Cassette directory not copied into the build output. The build cache key is over the .mochi bytes + Python toolchain version + mep51-phase13 marker. Adding the cassette dir to the hash would force a rebuild on every cassette edit, which is exactly the wrong default: the user is iterating on the recording, not on the program. The runtime reads the dir at execution time from the env var the test harness supplies.
Fixture corpus (11 fixtures, ported from the C target)

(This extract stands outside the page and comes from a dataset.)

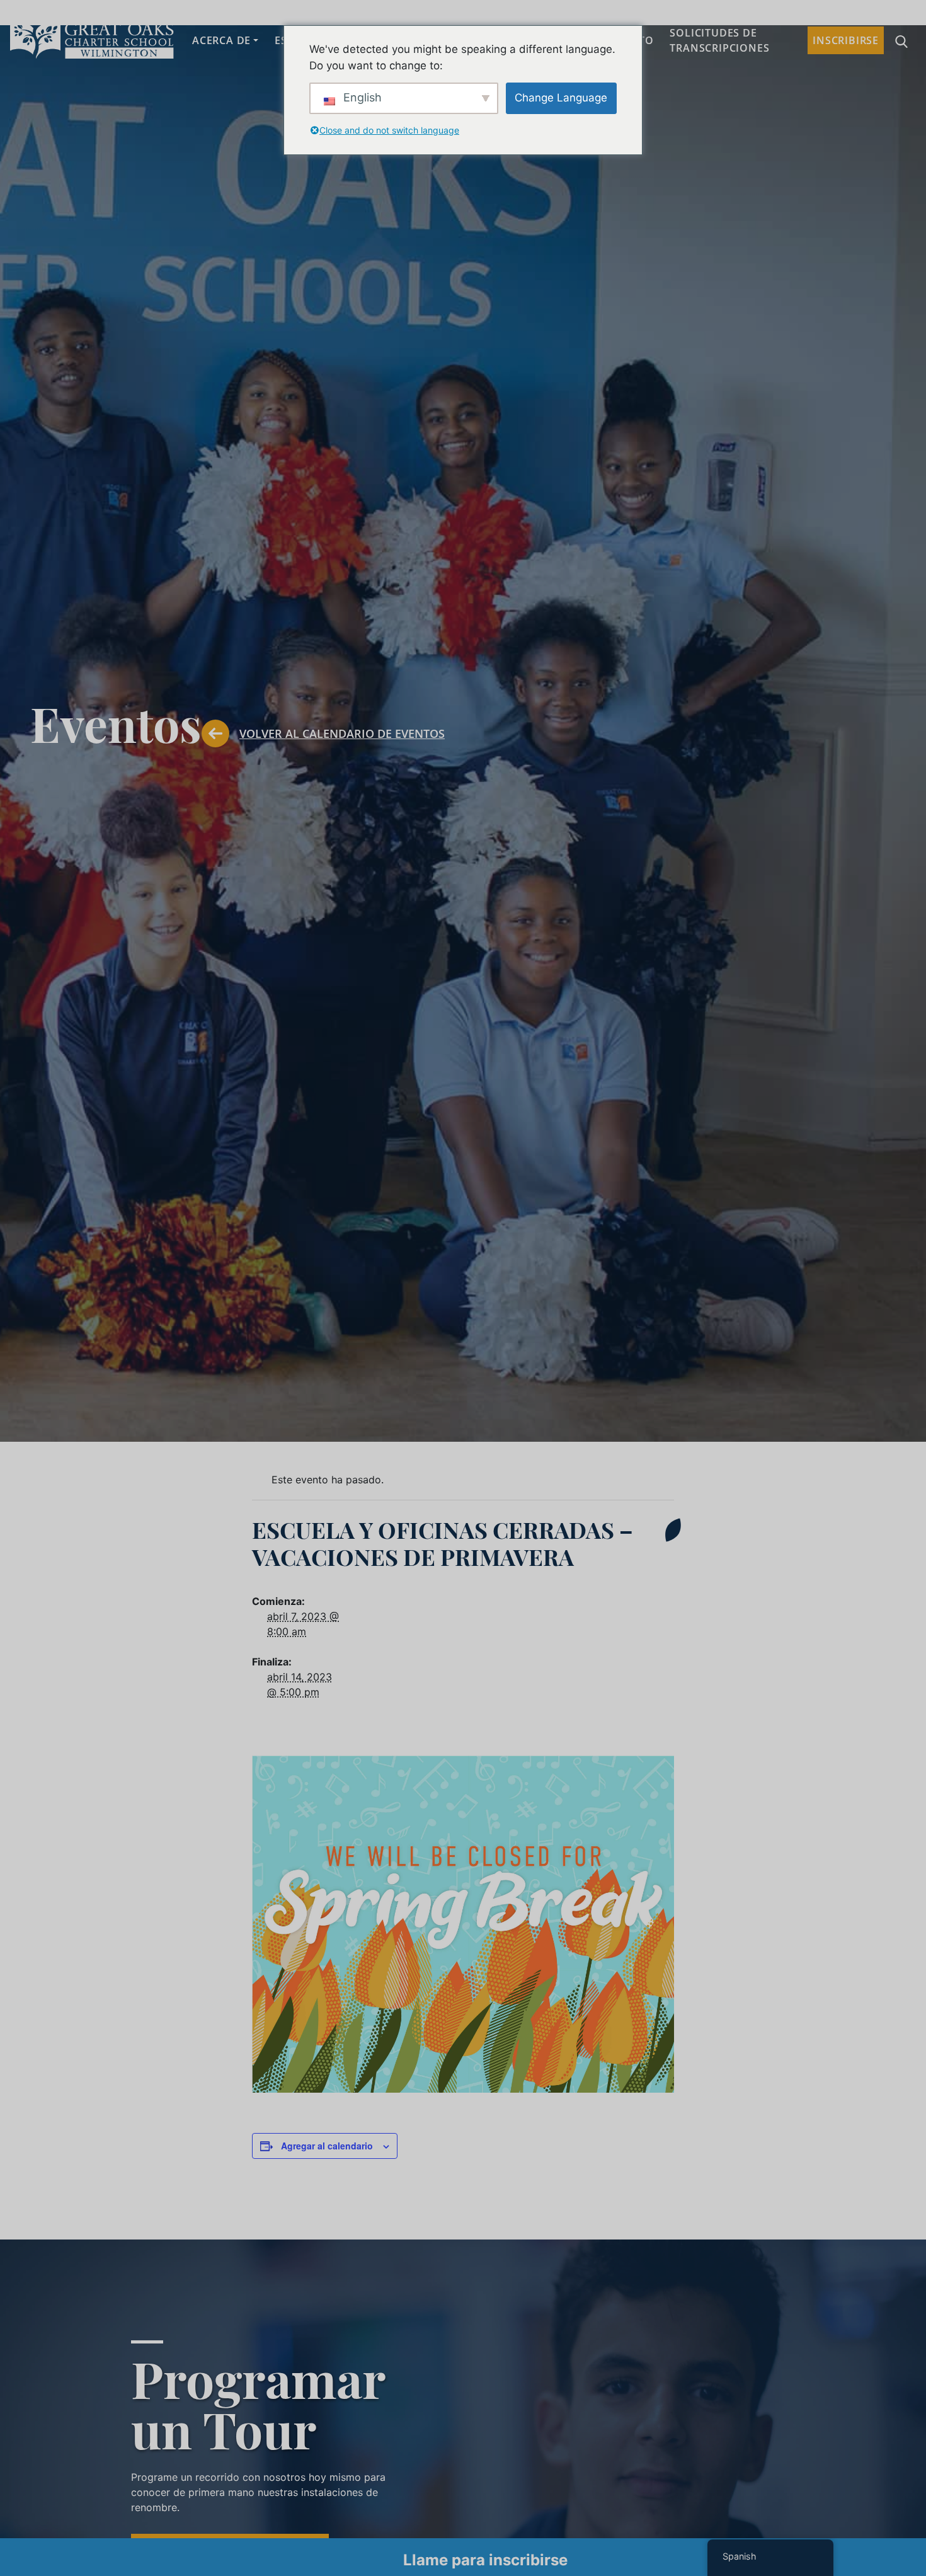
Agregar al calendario (327, 2145)
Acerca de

tests/transpiler3/python/fixtures/phase13-llm/:
| Fixture | Provider | Model | Surface |
|---|---|---|---|
generate_text | openai | (default) | let r = generate openai { prompt: "Say hello." }; print bare |
generate_anthropic | anthropic | (default) | Count to 3 |
generate_anthropic_model | anthropic | claude-3-haiku-20240307 | Repeat: hello world |
generate_concat | openai | (default) | "Answer: " + r |
generate_google | (default) | Add 1 and 1 | |
generate_in_fun | openai | (default) | generate inside a user function body |
generate_in_var | openai | (default) | let s = "Sky color: " + r |
generate_llama | llama | (default) | Hello via local llama |
generate_multiple | openai | (default) | Two generate calls in one program (two cassette files) |
generate_openai_model | openai | gpt-4o | Square root of 16 |
generate_with_model | openai | gpt-4o-mini | Say hi |
Each subdirectory ships <name>.mochi, <name>.out, and cassette/<djb2>.txt. TestPhase13LLM walks the directory, runs runPythonFixture which detects the cassette dir alongside the .mochi and sets MOCHI_LLM_CASSETTE_DIR before invoking python -m <pkg>. All 11 fixtures pass on CPython 3.12.7.
Files changed
| File | Purpose |
|---|---|
runtime/python/mochi_runtime/llm.py (new) | mochi_llm_generate(provider, model, prompt) -> str; _llm_hash_key DJB2 port; cassette read with trailing-newline strip |
transpiler3/python/lower/llm.go (new) | lowerLLMGenerateExpr emits mochi_llm_generate(provider_str, model_expr, prompt_expr) and sets needsLLM |
transpiler3/python/lower/lower.go | needsLLM bool slot; dispatch *aotir.LLMGenerateExpr; conditional from mochi_runtime.llm import mochi_llm_generate import |
transpiler3/python/build/build.go | Cache marker bumped mep51-phase12 -> mep51-phase13 |
transpiler3/python/build/build_test.go | runPythonFixture sets MOCHI_LLM_CASSETTE_DIR=<fixture>/cassette when that dir exists |
transpiler3/python/build/phase13_test.go (new) | TestPhase13LLM walks phase13-llm/ subdirectories |
tests/transpiler3/python/fixtures/phase13-llm/ (new) | 11 fixture subdirs ported from the C target |
Deferred work
- 13.1 OpenAI live provider. Add a
provider == "openai"branch inmochi_llm_generatethat calls the officialopenaiSDK 1.50+ withOPENAI_API_KEY. HonourMOCHI_LLM_CASSETTE_RECORDfor write-through recording. Deferred because cassette-mode covers the load-bearing CI case; live calls add cost and flakiness without surfacing new programs. - 13.2 Anthropic, Google, llama-cpp-python live providers. Same pattern, one branch each. Deferred for the same reason.
- 13.3 Streaming
AsyncIterator[MochiToken]. Rides on the Phase 11.1 async colour pass and a streaming-cassette format. No v1 fixture exercises streaming. - 13.4 Pluggable cassette codecs. Some real-world recorded responses can be megabytes; gzip / lz4 transparent decode would keep the cassette dir compact. Deferred until a corpus fixture justifies it.
- Hash collision detection. Two different (provider, model, prompt) triples that DJB2-collide would silently map to the same cassette. The collision space is astronomical (DJB2 is 64-bit) but a Phase 13.x audit could record the full key string in the cassette body alongside the response and verify on read.